→ **Görev hedefi A**
Aşağıdaki kozmetik ve kromatografi yazısına göre (i), (ii) ve (iii) ifadelerinin her biri için evet veya hayır deyin ve kararı belirleyen sözleri yazıdan aynen alıntılayın. (i) Yazarın kızının birkaç arkadaşı yazara işini sordu. (ii) Kromatografi yalnızca belirli birkaç alanda kullanılır. (iii) Kromatografinin kozmetikte kullanılıp kullanılmadığı sorusunun cevabı hayırdır.

→ **Verilen metin**
------------------------

Kozmetik ürünlerin etiketlerindeki maddeler nasıl elde edilir?

Hiç fondöteninizin temel yapısını merak ettiniz mi? Ya da organik el kreminizin içindekiler etiketindeki maddeleri? Parlayan her şey altın değildir, ama bu blog postu kesinlikle altın değerinde.

Hiç fondöteninizin temel yapısını merak ettiniz mi? Ya da organik el kreminizin içindekiler etiketindeki maddeleri?

Sürpriz! Makyaj yapmanızda büyük olasılıkla kromatografinin parmağı var. Kozmetik endüstrisinde flaş ve preparatif kromatografinin rolünü merak ediyorsanız, lütfen okumaya devam edin.

Geçen gün kızımla sohbet ederken onun ilk gençlik yıllarını anımsadık. Bir kromatografi uzmanı olan babasının hayatını kazanmak için ne iş yaptığını arkadaşlarına açıklamanın çok zor olduğunu söyledi. Sonra bir gün birkaç kız arkadaşı bana işimi sorduklarında, kullandıkları dudak parlatıcıları ve yüz kremlerinin içeriğindeki malzemeleri yapmaya yardımcı olan makineler üzerinde çalıştığımı söyledim. Kızım, bu açıklamam için bonus puanlar kazandığımı ve yıllarca bu açıklamayı kullanmaya devam ettiğini söyledi.

Kromatografi o kadar yaygındır ki, herhangi bir alandaki herhangi bir uygulama için bulunabilir. Ancak kromatografi tekniğini gerçekten kozmetikte kullanıp kullanmadığımızı merak ediyorsanız, cevap açık ve net bir EVET.

Aslında, kozmetikler cildinizin üstündeki ürünlerle ve kromatografi de en saf ürünleri elde etmekle ilgili olduğundan, bu ikili, smokey bir göz ve nude bir dudaktan daha iyidir.

Ancak, güneş kremi ve göz farı üretmek için flaş kromatografi ve prep HPLC’nin nasıl kullanılacağı hakkında yüzeysel bir açıklamadan daha fazlasının hoşunuza gideceğini düşünüyorum.

------------------------

→ **Çalışma verisi**

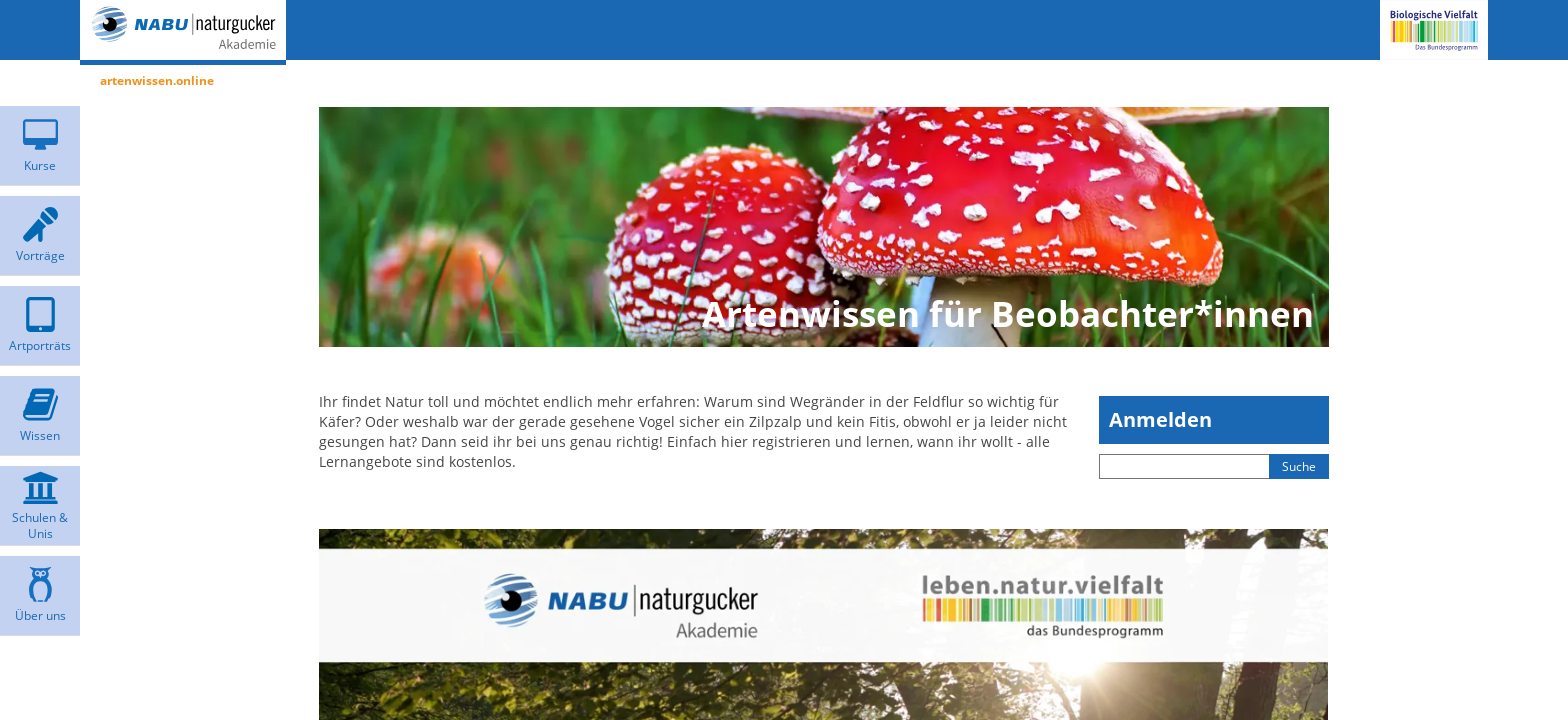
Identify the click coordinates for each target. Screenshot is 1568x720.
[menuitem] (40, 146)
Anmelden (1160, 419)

------------------------

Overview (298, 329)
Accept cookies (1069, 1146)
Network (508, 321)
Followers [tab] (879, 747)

------------------------

→ **Görev hedefi B**
Listede "Overview (298, 329)" bulunan satırdan başlayın, "Followers [tab] (879, 747)" bulunan satırı da alıp orada durun. Bu satırları "Network" yerine "Netzwerk" yazarak güncelleyin ve başka hiçbir şeyi değiştirmeden yeniden verin.

→ **Beklenen yanıt A**
(i) Evet: "Sonra bir gün birkaç kız arkadaşı bana işimi sorduklarında"
(ii) Hayır: "Kromatografi o kadar yaygındır ki, herhangi bir alandaki herhangi bir uygulama için bulunabilir."
(iii) Hayır: "cevap açık ve net bir EVET"

→ **Beklenen yanıt B**
Overview (298, 329)
Accept cookies (1069, 1146)
Netzwerk (508, 321)
Followers [tab] (879, 747)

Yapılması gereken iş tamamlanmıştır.